■ Aim of the exercise:
Select each line of the listing that contains the word "Open" and copy those lines.

■ Provided records:
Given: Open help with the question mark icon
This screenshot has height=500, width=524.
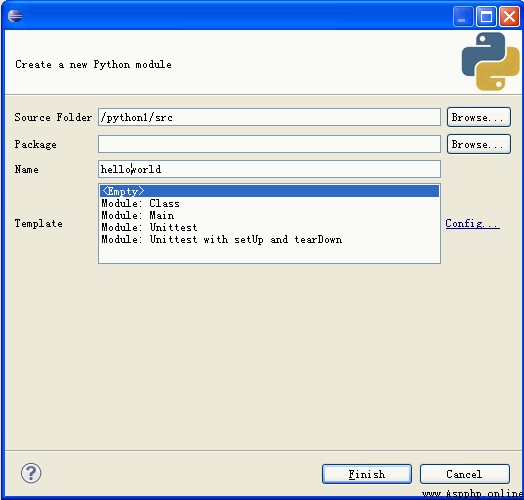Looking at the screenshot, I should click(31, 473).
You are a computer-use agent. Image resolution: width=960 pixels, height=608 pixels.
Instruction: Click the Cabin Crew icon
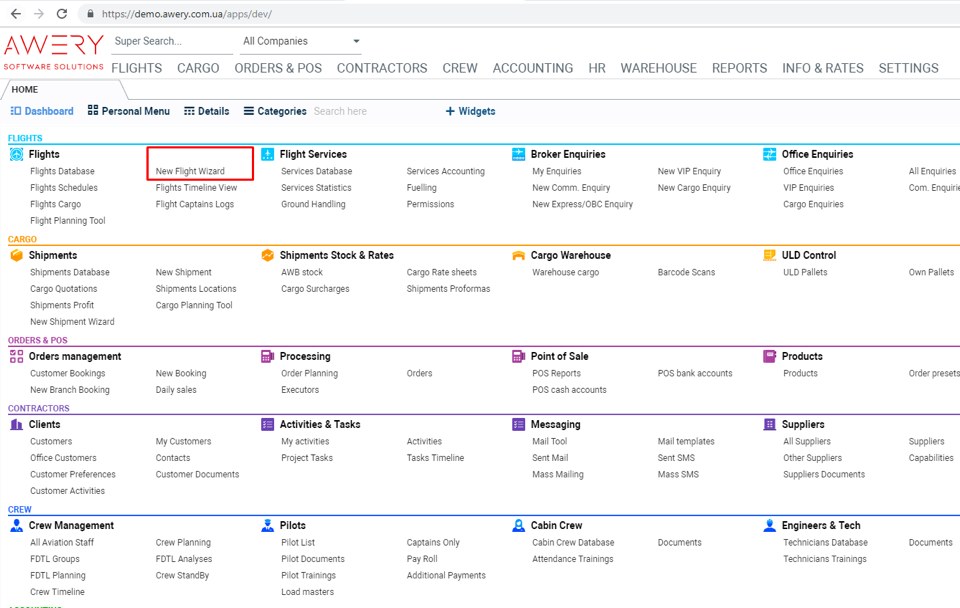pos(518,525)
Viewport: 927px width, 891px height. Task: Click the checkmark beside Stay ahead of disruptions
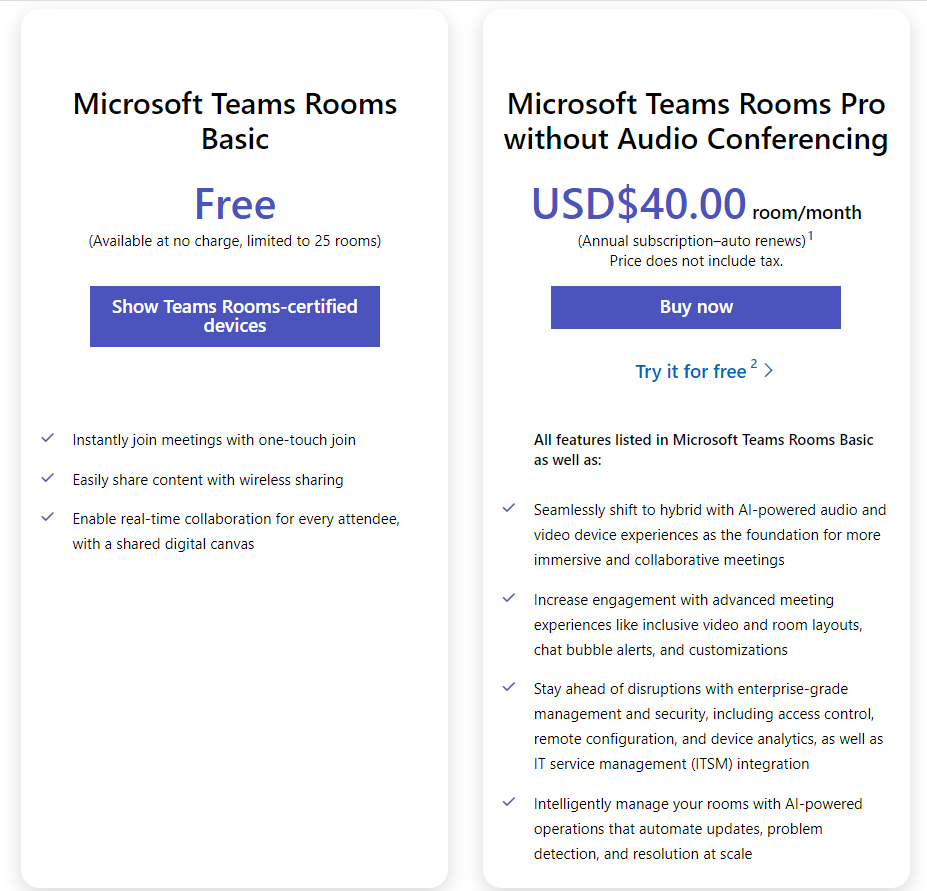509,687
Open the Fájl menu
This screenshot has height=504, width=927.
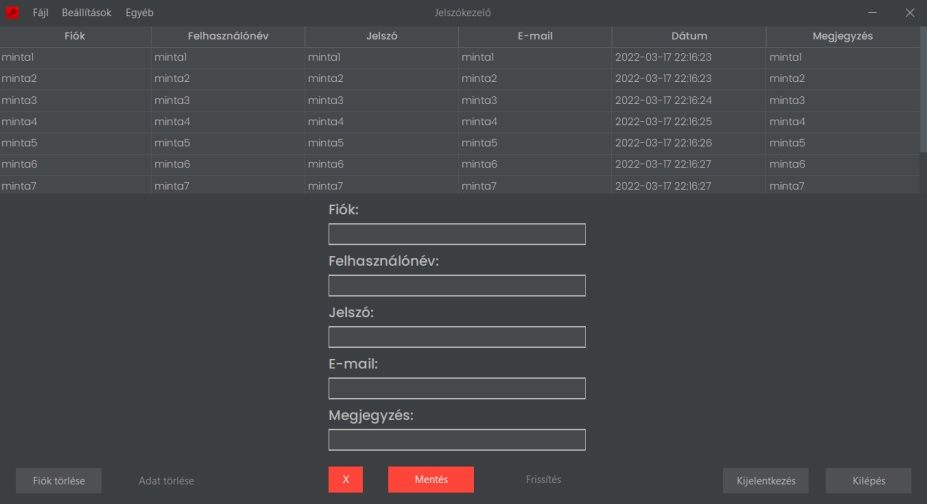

■ Result for this task:
Given: Open help with the question mark icon
Open the Fájl menu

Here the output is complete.